Look out 2008, I'm doing more than turning over a new leaf, I'm blowing them all over the place.

Friday, January 04, 2008

Turning Over A New Leaf

A new year always seems such an opportune time to start all over again. Sometimes I wish I could just "shut down" and "reboot." A new year is as close to this as we can get. It's a chance to purge myself of the things that tied me down and kept me from being the person I was created to be.

I was reading a nice little article in the Denver Post featuring several local people who are taking a new lease on life in 2008. They are making far greater commitments than short-lived weight-loss resolutions. One woman is using her new seminary degree to launch a career in counseling, another man is starting dialysis and looking for new kidneys, another has hopes of competing in the Olympic games.

That's the kind of change I want in my life this year. I want to start a new adventure, unpack all the baggage I've been lugging around, and stop waiting for things to happen to me.

While I have some run-of-the-mill resolutions (work out more consistently, eat healthier, be more intentional in maintaining important friendships, etc.), I want a more complete make-over in 2008.

1. I have to begin a career. I have a few things going, but I want to do something significant. My passion is for policy making. I want to work for someone involved in that process. I really think I need to move to DC to do that. So, by the end of 2008 I want to be in a position where I am working directly for someone involved in the political process.
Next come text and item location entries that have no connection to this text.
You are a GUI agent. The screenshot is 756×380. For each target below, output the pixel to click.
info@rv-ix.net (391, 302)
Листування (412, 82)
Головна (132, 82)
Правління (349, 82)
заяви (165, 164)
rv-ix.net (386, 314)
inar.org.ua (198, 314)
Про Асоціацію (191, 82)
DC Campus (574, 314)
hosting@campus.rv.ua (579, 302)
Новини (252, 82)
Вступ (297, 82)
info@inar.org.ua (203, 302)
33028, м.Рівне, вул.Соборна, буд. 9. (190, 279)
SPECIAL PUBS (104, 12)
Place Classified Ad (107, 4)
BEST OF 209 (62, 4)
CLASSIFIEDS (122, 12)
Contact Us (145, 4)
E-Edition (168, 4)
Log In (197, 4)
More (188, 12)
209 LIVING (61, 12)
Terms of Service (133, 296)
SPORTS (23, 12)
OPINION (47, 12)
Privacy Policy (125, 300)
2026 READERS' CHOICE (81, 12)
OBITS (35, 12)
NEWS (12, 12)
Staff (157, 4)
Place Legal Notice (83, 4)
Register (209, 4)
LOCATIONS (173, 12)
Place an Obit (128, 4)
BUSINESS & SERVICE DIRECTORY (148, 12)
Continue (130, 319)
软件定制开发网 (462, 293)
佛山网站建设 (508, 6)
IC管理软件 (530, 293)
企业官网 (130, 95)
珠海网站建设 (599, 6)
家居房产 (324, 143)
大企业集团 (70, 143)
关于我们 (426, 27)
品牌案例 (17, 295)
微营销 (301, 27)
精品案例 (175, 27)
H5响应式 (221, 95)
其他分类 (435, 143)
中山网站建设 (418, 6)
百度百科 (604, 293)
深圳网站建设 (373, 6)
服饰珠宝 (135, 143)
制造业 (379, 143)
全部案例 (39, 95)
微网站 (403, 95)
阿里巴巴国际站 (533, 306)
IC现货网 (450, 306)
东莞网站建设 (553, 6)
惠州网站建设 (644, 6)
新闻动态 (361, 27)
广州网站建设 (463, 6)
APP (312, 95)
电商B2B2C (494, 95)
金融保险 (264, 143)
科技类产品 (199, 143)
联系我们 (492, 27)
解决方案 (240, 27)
2. I have to reevaluate my relationships. I've given too much power to some people in my life, and not spent enough time with other people. I have some friends with whom I have a mutually encouraging and loving relationship that I do not rely on enough, and there are other people in my life who are a serious emotional drain. I spend so much time wondering what they think of me, and whether I'm doing enough to make them happy and be a good friend, but I would be surprised if they so much as gave a second thought to my happiness. Not that I want to be more selfish in my friendships or completely sever ties with people, but I need to develop better emotional boundaries in my relationships.

3. Similarly, I need to build new relationships. I need to build a network, and not just for the purpose of career building, but in the pursuit of finding like-minded friends. I need to find more people who like politics and want to make a difference in this world. I think the first step in this is going back to church and being intentional about meeting people.

4. In the spirit of releasing myself from excess baggage and becoming more independent. I have decided to backpack part of the Appalachian Trail. It's something I've wanted to do for years and never taken the time to do it. Even if I just spend two weeks on the trail, I think it will be a tremendous experience. I'm planning on hiking this summer, in the Virginia or North Carolina sections.

5. I've also wanted to run a marathon since I was a junior in college. This is the year for that. I'm joining with Team in Training to prepare for a marathon in June. This training will be invaluable in my preparation for the AT.

6. In regards to my military career, the marathon training will also be important for my APFT and ultimately in getting my "O." Ever since I enlisted, I've been asked multiple times why I didn't get my commission. Really I wanted some experience on the enlisted side, but also, I didn't understand the system when I first signed on. So this year, I'm putting in my packet for a direct commission, as soon as I get my E5 promotion.

I hope that 2008 will be my year to take control of my life, surrender it back to God, and move forward into my destiny. I never want to waste my time and energy like I did in 2007. I spent so much time in tears and too little time doing the things I actually wanted to do. This year, I'm drying my eyes, leaving my pain in the past, and being the woman I am.